§ **Document passage**

Tracking genomic markers, as Keygene and Genetwister do, can speed up testing for disease resistance, but it still takes upwards of six years in field trials, and even then the trees are too young to bear fruit, which is the final test of an apple’s worth. At Wageningen’s Plant Research Institute, senior researcher Henk Schouten plucks out genes resistant to scab from wild apple varieties and inserts them directly into older cultivars. “This,” Schouten says, “is what we call Cis-genesis.”

“We now have a treasure box with increasing number of genes available just for Cis-genesis. We introduce just these wanted genes into our new apple cultivars—or in existing high-quality cultivars—without any unwanted genes, just making them directly resistant to scab.”

§ **Stored items**
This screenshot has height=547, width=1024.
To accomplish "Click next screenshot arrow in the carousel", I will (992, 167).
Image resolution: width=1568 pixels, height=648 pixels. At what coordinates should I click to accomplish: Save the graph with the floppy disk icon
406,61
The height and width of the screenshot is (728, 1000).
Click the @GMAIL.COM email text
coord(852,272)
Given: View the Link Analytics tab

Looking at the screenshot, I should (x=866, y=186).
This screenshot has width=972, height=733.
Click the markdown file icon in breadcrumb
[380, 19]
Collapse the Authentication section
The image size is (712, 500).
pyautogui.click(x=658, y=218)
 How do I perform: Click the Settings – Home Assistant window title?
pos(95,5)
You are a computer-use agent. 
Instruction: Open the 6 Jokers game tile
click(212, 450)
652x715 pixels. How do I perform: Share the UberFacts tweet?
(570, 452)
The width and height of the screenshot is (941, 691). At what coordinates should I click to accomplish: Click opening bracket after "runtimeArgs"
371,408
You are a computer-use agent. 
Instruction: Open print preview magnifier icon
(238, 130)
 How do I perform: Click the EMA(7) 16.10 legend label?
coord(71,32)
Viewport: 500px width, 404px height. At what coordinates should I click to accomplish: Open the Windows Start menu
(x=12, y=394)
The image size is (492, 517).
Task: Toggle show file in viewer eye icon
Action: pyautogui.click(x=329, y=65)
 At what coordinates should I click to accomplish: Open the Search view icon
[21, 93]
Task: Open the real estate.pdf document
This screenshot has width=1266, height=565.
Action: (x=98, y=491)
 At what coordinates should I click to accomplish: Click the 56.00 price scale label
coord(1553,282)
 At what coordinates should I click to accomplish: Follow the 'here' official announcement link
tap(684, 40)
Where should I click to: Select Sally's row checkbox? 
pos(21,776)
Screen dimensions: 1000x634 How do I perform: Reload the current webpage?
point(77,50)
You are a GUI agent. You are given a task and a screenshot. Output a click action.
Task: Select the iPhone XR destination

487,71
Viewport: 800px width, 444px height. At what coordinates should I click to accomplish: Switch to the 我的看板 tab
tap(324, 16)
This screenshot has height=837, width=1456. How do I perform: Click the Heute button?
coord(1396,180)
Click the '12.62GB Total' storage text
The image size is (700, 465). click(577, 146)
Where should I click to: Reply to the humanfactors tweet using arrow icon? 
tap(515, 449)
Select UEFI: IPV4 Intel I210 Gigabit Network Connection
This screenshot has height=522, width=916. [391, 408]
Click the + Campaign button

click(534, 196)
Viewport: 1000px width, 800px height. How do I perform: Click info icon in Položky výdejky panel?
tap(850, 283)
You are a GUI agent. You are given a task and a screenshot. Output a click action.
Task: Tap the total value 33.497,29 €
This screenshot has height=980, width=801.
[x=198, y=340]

§ **Exercise set**
1 - Translate this sentence from the apple breeding passage into Spanish: "At Wageningen’s Plant Research Institute, senior researcher Henk Schouten plucks out genes resistant to scab from wild apple varieties and inserts them directly into older cultivars."
2 - Do these statements agree with the apple breeding passage? Answer yes or no for each and quote the words that decide it.
(a) Even with genomic marker tracking, field trials for disease resistance take more than six years.
(b) Schouten moves scab-resistant genes from older cultivars into wild apple varieties.
(c) By the end of the field trials, the trees are old enough to bear fruit.

§ **Responses by item number**
1 - En el Instituto de Investigación Vegetal de Wageningen, el investigador sénior Henk Schouten extrae genes resistentes a la sarna de variedades silvestres de manzana y los inserta directamente en cultivares más antiguos.

2 -
(a) Yes: "it still takes upwards of six years in field trials"
(b) No: "plucks out genes resistant to scab from wild apple varieties and inserts them directly into older cultivars"
(c) No: "even then the trees are too young to bear fruit"